Au fond, une épidémie n’était qu’une équation à deux inconnues : le nombre de millions d’habitants des villes, le nombre d’avions qui décollent ou atterrissent par seconde dans le monde.

Il y a un moment terrible, celui où le vivant nous quitte, et un moment affreux, celui où l’on abandonne le défunt à des mains étrangères comme si les nôtres étaient impuissantes à accomplir les rituels qui sont pourtant si proches de ceux de l’amour.

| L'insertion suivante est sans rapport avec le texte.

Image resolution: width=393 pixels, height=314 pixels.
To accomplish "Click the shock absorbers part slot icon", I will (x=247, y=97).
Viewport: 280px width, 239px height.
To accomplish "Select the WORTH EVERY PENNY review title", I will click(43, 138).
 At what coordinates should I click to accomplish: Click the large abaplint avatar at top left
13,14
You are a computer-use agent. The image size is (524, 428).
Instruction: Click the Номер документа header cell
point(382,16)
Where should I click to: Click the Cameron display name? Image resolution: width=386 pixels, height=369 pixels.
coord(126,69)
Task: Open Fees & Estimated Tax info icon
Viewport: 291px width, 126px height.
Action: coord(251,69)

Il voyait derrière les apparences sur dix niveaux au moins car l’apparence cache une autre apparence, derrière les mots se cachent d’autres mots.

 

Comme un dormeur qui revient progressivement à la vie, il voyait son cauchemar s’effilocher, se fondre et se recréer à la façon des nuages qui prennent une forme et la perdent aussitôt.

 Ce serait la pirogue mortuaire la plus grande du monde, elle pourrait abriter des centaines de passants, de ceux qui partent vivants pour arriver morts sur l’autre rive.

 

Elle voulait lui dire qu’on ne mourait pas seulement de maladies réelles mais aussi de maux imaginaires. On mourait rarement d’un choc frontal avec un camion mais de ses désirs niés, de ses envies tronquées, d’un corps que l’on n’écoutait plus. La plupart du temps on mourait de déception, et exceptionnellement à cause d’une malédiction, ce qu’il ne fallait pas écarter non plus.

 

 

5 Replies to “Constant, Paule « Des chauves-souris, des singes et des hommes » 2016”

  1. Lu sans avoir parcouru les avis, ce livre fut une révélation. Palpitant comme un thriller, vif ou lent comme une rivière indomptée, l’intrigue se déroule, nous fascine et nous terrifie à l’instar du serpent qui ondule dans les herbes et se rapproche. Ses personnages sont justes, perdus dans leurs certitudes, leurs préjugés, leur ignorance ou leurs superstitions mais ils existent, ils sonnent vrais sous la plume de l’auteure. Pas de jugement, pas de leçon de morale, juste un petit caillou qui dévale la pente et entraîne à sa suite des pierres de plus en plus grosses.
    Bref, j’ai aimé.

    1. je suis très contente de t’avoir fait découvrir ce coup de cœur . Tu en parles très bien et j’espère que cela encouragera d’autres personnes à le lire .. Merci d’avoir pris la peine de te poser cinq minutes pour me mettre un petit commentaire. Cela me fait très plaisir.

  2. Merci pour le conseil car c’est vraiment un très beau roman ! Paule Constant parvient à raconter, dans un style magnifique, à la fois poétique et léger, un phénomène qui l’est nettement moins puisqu’il s’agit du récit du début d’une épidémie et de la propagation du virus Ebola.